Этот сон моих отроческих лет, вернее, обобщенное описание многих подобных снов, преследовавших меня в то время, отчасти передает ощущение ужаса, которое внушал мне дом на Ивовой улице. Сон отражает внутренний страх, который рос во мне, когда я была подростком.

Старому каменному дому, высокому и узкому, было, по-видимому, около 125 лет — он представлял собой реликт Гражданской войны. В переднем дворе стояла водокачка. Три камина располагались один над другим: большой — в помещении, которое у нас использовалось как погреб, средний — в гостиной и маленький — в моей спальне. Гости восхищались этими каминами и потолочными балками. Но для меня все это было старьем — холодным и обветшалым. Сколько не оттирай деревянный пол, в его щелях все равно оставались комки серой грязи. И зимой, и солнечным летом эти каменные стены толщиной в два фута сохраняли холод и напоминали мне сырые донжоны. Я чувствовала себя уютно лишь за обеденным столом (так как мой стул стоял рядом с отдушником и согревающие потоки воздуха из угольной печи обволакивали мои худые ноги), или в кровати, под грудой шерстяных одеял.

Но по ночам, обладая острым слухом, я слышала множество страшных звуков. Каждый скрип оконных рам, которых касались ветви росшего внизу орешника, порождал во мне новую тревогу. Иногда непоседливая белка забиралась под карниз и бродила по чердаку над моей головой. Позднее, после развода моих родителей, я жила там некоторое время со своим первым мужем. Тогда дом уже в буквальном смысле рушился.
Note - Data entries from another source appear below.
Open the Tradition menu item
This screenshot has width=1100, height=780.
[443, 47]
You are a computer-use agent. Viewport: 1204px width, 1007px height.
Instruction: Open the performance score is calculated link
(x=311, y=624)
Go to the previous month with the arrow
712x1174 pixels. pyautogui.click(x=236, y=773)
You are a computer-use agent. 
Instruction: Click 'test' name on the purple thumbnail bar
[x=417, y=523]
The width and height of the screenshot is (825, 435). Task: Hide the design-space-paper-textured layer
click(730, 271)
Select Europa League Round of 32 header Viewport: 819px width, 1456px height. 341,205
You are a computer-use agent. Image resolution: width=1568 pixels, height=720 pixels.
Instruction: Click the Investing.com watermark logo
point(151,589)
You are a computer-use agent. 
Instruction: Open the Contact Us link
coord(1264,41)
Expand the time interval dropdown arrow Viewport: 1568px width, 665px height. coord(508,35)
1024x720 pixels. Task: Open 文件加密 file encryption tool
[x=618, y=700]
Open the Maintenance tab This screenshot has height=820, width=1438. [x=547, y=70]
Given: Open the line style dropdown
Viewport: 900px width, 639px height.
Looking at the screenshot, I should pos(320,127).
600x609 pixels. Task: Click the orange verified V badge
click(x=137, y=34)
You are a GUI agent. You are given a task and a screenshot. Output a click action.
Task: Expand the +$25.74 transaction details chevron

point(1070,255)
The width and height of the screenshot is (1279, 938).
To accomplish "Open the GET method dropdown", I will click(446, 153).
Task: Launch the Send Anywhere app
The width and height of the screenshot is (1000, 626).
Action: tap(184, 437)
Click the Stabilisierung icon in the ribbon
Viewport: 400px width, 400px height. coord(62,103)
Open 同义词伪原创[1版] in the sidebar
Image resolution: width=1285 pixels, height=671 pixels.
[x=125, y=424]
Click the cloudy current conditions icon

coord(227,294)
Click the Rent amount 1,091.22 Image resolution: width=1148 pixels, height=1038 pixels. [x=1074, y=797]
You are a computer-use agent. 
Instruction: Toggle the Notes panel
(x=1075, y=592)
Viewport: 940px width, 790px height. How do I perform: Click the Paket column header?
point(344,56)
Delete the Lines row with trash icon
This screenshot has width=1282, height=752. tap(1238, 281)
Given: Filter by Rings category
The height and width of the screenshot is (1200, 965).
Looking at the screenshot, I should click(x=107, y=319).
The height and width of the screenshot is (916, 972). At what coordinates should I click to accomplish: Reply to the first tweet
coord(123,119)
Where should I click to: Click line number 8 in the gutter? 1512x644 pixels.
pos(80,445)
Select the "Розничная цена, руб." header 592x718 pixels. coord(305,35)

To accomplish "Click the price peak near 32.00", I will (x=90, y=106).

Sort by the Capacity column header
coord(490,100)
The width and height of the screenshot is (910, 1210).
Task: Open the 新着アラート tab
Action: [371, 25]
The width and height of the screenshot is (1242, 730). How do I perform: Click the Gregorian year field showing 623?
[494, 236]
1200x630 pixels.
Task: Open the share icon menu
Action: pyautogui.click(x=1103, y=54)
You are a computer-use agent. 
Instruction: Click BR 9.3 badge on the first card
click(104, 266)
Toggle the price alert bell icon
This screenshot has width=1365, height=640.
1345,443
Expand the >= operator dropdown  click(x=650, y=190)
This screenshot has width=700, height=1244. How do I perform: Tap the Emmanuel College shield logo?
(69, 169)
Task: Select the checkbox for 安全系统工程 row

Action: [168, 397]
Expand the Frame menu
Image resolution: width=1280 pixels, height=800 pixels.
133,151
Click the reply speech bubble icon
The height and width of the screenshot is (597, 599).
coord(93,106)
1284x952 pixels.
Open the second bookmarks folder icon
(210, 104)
На чердаке соорудил себе гнездо осиный рой, заблокировав эту территорию от всяких посещений. Через некое неведомое нам отверстие осы ухитрились пробраться в единственную в доме ванную комнату, где каждого подстерегала опасность быть ужаленным. Мы ходили в туалет, вооружившись аэрозолем от насекомых. Однажды, когда я утром умывалась, оса залетела ко мне под халат и ужалила в грудь. Но эта нечисть появилась позднее — одновременно с вторжением в подвал больших, как кошки, крыс. В детстве мне и без них хватало тревог. Отец трудился как мог: перекапывал землю, сооружал каменные стены и клумбы, заделывал дыры — но дом все равно оставался в моем представлении ужасным.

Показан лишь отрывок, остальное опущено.